- **Texte fourni**:

Répartition et couverture des risques ont été les priorités du secteur de l’assurance depuis toujours. Dès lors que des facteurs d’accumulation sont associés à des risques inédits, plus importants et surtout plus fréquents, nous faisons un saut considérable dans la demande de protection qui devient littéralement exponentielle. Face à ce fossé, loin de ceux qui pensent que l’assurance a réduit sa capacité de couverture et placent le problème comme une question d’offre qui se serait réduite voire presque tarie, je suis convaincue que c’est exactement le contraire, c’est-à-dire le fait d’une demande qui augmente de façon spectaculaire.
Partenaire du quotidien dans toutes ses facettes, l’assurance fait écho à l’évolution de notre société, en ce qu’elle est multidimensionnelle et transversale. Ce schisme dans la demande de protection rend précisément les assureurs plus utiles que jamais, jouant un rôle central sans précédent face à l’augmentation des besoins.
Espérer combler ce fossé de protection uniquement grâce à une réponse sur l’offre est donc un vain combat. Le transfert des risques n’est qu’une partie de la solution, une approche sur mesure de prévention et d’adaptation en est l’autre. Loin de se perdre comme Bill Murray au Japon dans ce nouveau paradigme, l’approche de la gestion des risques assurantiels a déjà commencé à évoluer, changeant la raison d’être même du secteur.

- **Extrait des données**:
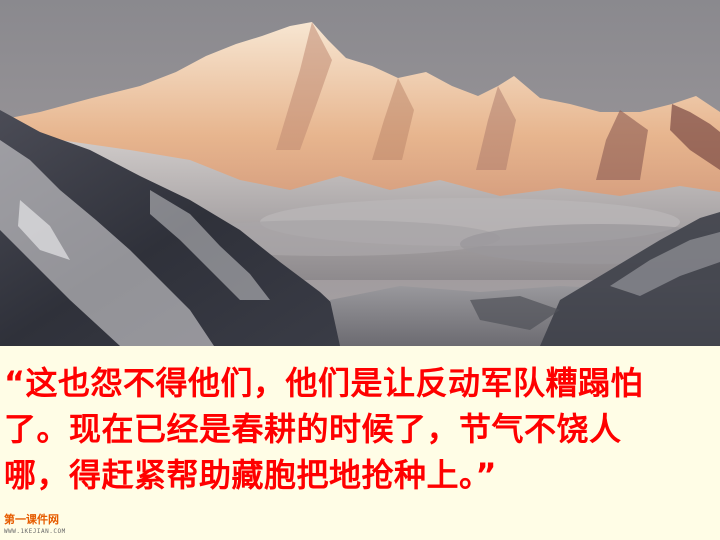  What do you see at coordinates (324, 383) in the screenshot?
I see `quote-line-1: “这也怨不得他们，他们是让反动军队糟蹋怕` at bounding box center [324, 383].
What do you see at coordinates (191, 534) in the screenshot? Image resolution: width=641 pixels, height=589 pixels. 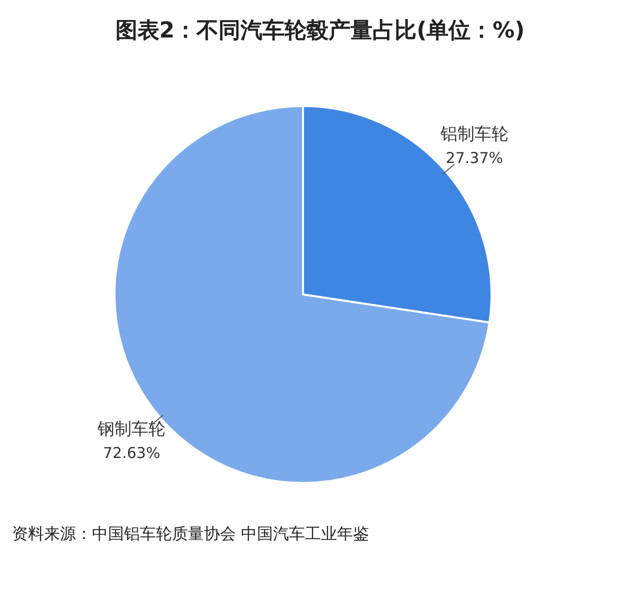 I see `text: 资料来源：中国铝车轮质量协会 中国汽车工业年鉴` at bounding box center [191, 534].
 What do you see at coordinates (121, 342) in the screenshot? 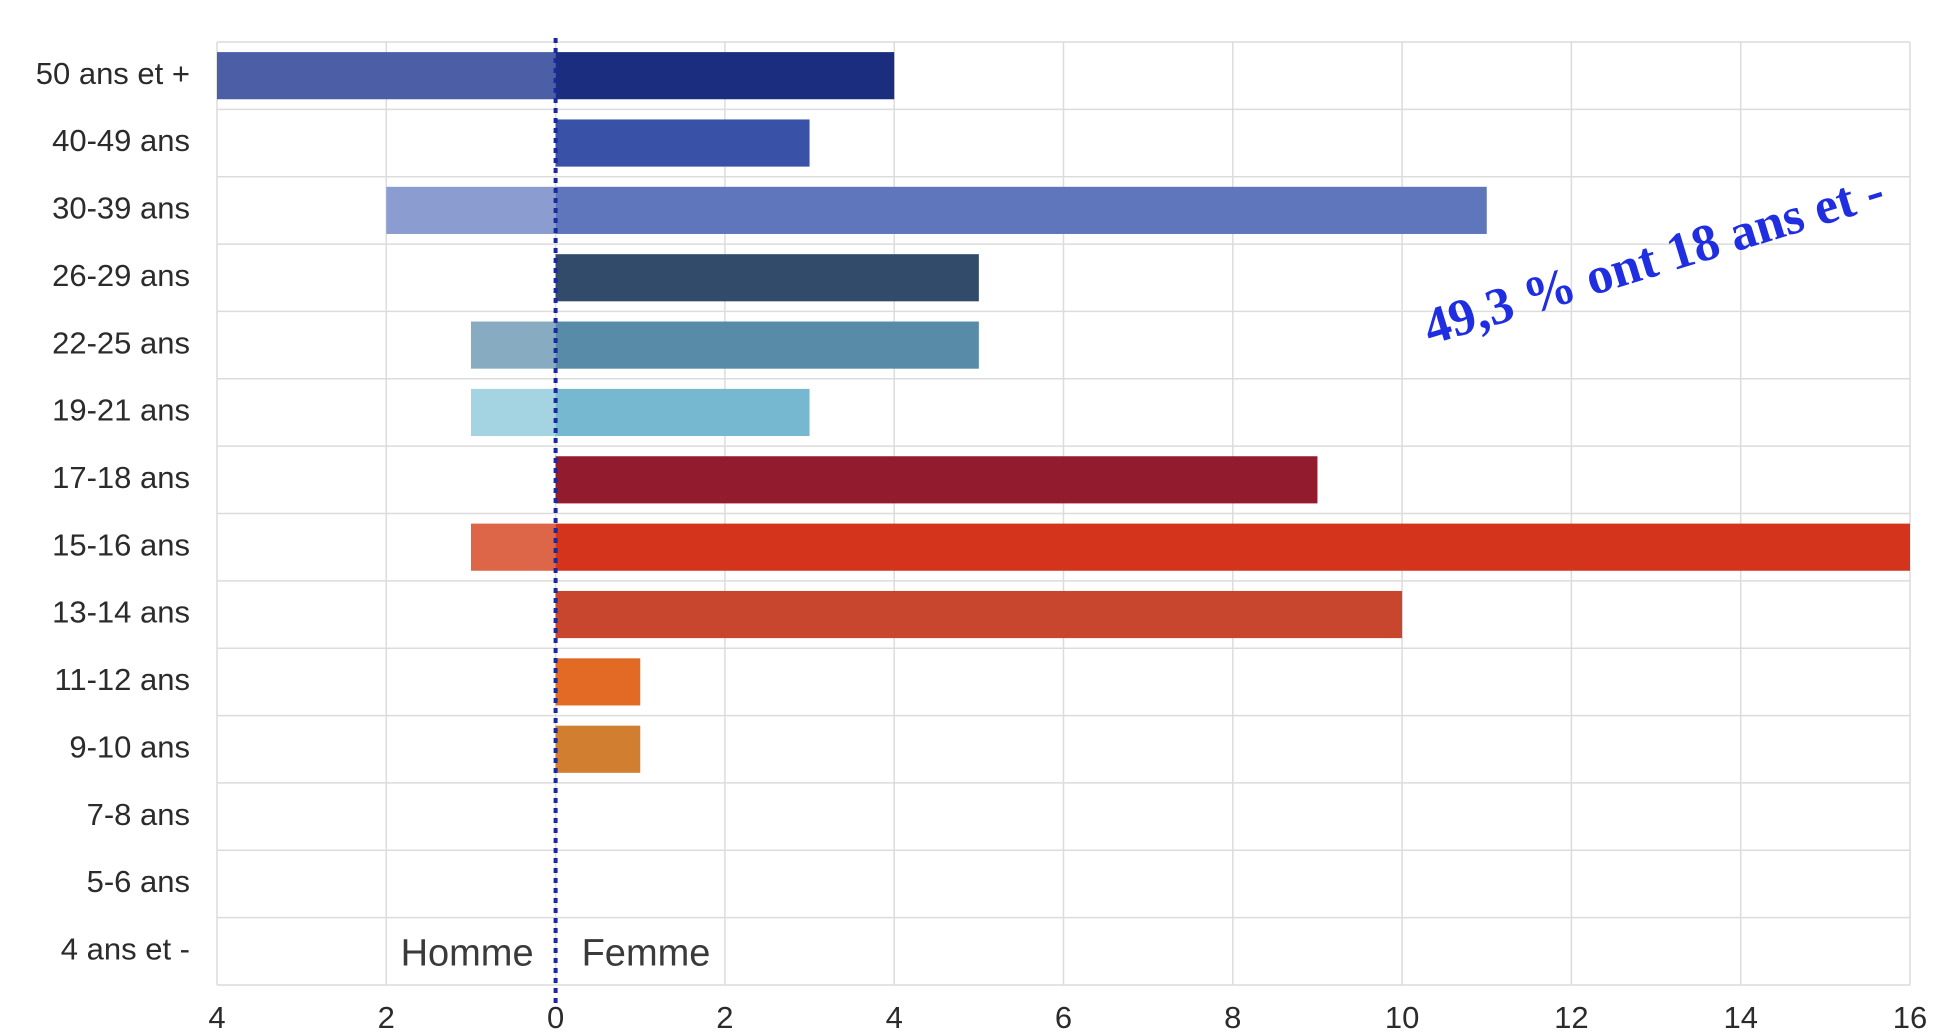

- **Tâches à réaliser**:
**1.** Traduisez en anglais la phrase suivante du texte sur l'assurance : « Le transfert des risques n’est qu’une partie de la solution, une approche sur mesure de prévention et d’adaptation en est l’autre. »
**2.** Poursuivez le texte sur l'assurance à partir de sa dernière phrase.

- **Réponses attendues**:
**1.** Risk transfer is only one part of the solution; a tailored approach to prevention and adaptation is the other.

**2.**
Un monde « lost in translation » face à l’émergence des grands risques
Les risques d’aujourd’hui sont uniques à au moins deux égards : le rythme auquel ils évoluent est sans précédent, et leur multiplication est relativement imprévisible. La pandémie, et ses conséquences dans lesquelles nous sommes toujours empêtrés, a renforcé de nombreuses tendances à cet égard.
Ces nouveaux périls peuvent et doivent remodeler de larges pans de nos sociétés sceptiques et craintives.
Que faire dans un environnement entropique : la montée des extrêmes, la fragmentation de nos piliers sociaux, économiques ou géopolitiques, la remise en cause de la démocratie auxquelles s’ajoutent les risques technologiques ou les faiblesses des chaînes d’approvisionnement… et dans un effet collatéral une potentielle récession. Tous ces éléments sont des signes sinon des preuves d’une nouvelle ère.
On pourrait soutenir que tout changement d’époque, comme la révolution industrielle des XVIIIe et XIXe siècles, entraîne de nouveaux risques – sans nécessairement se substituer aux anciens ou à l’appréhension de ceux-ci. Pour la première fois cependant, les assureurs pourraient faire apparaître des limites dans leur modèle fondé sur la statistique et la diversification. Notre expertise, bâtie sur des risques discrets et prédictibles, s’estompe, et avec elle le symbole de la courbe de Gauss. Une stochastique émerge, ouvrant la voie au règne des probabilités, et où la base, la fréquence ainsi que la portée des chocs sont élargies. Les modèles d’évaluation des risques des assureurs et réassureurs convergent, et à travers eux les réponses apportées doivent évoluer.
Prévention et adaptation sont les nouvelles assurances
L’augmentation potentiellement illimitée de la demande de protection ne peut être satisfaite avec les moyens actuellement finis dont nous disposons. En tant que preneurs fermes de risques, à qui ils sont transférés, le problème d’approvisionnement devient une question de disponibilité du capital.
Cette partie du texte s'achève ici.